3. To love with my whole body.

I find myself writing a lot of lists these days – groceries, priorities at work, cleaning duties, bills to pay, and phone calls that are overdue. I wrote the above list down yesterday afternoon while riding on the bus. I needed a list that spoke to practices of which I am dedicating myself.

The garden is birthing life right before our eyes. I caught a glimpse of a bee this morning gathering nectar from a squash flower. It amazes me that I am cultivating this vegetable garden in the city, where there are no mountains or dense forests or groves for miles. The neighbors sometimes watch me as a I drag the hose out front and tenderly check the progress of the sunflower and morning glories. They probably know I move to slow to be made of city. That my bones are crafted from tangled oak wood and sweet peas from my childhood.
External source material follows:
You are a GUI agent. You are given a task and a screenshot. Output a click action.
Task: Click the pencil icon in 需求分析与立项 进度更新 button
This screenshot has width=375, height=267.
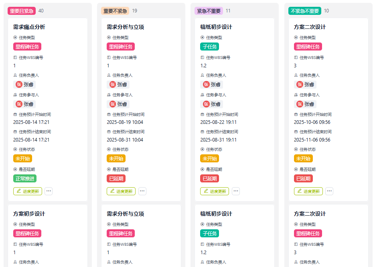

I think the sun makes everything feel like a dream. Yesterday, my friends and I played soccer & had a picnic in the park. There was a long line of trees with an altar-like area at the end. I suggested to my friends that we should have a ceremony there – that we need to continue to imagine & dream of the communities in which we want to participate. I am trying to keep my imagination alive. To remind myself that somewhere in my skin is a little child dreaming of magic, climbing trees and covering myself in earth.

Last night we drove up to the lake & willfully ignored the signs for “No Swimming” – in New England there are more rules than my body is able to follow without feeling like a container of the state. We floated in the water & watched the sun go down. We talked about how in water – our bodies, as well as our thoughts, feel so much lighter and how it helps us forget the heaviness of living.

I am fixated on birth these days. Maybe it is from being a new uncle, or maybe it is how I am mesmerized with the process of birth as both a beginning, middle, and end. I think my life is full of this feeling – of always being in the three places at once, or none of them all at the same time.

As the sun went down the water was jet black & touched the tail end of the sky and stretched on for what seemed like forever. For a second, I sat in between the space where there is no beginning, middle, and end. There just is, without any question, what has always been there.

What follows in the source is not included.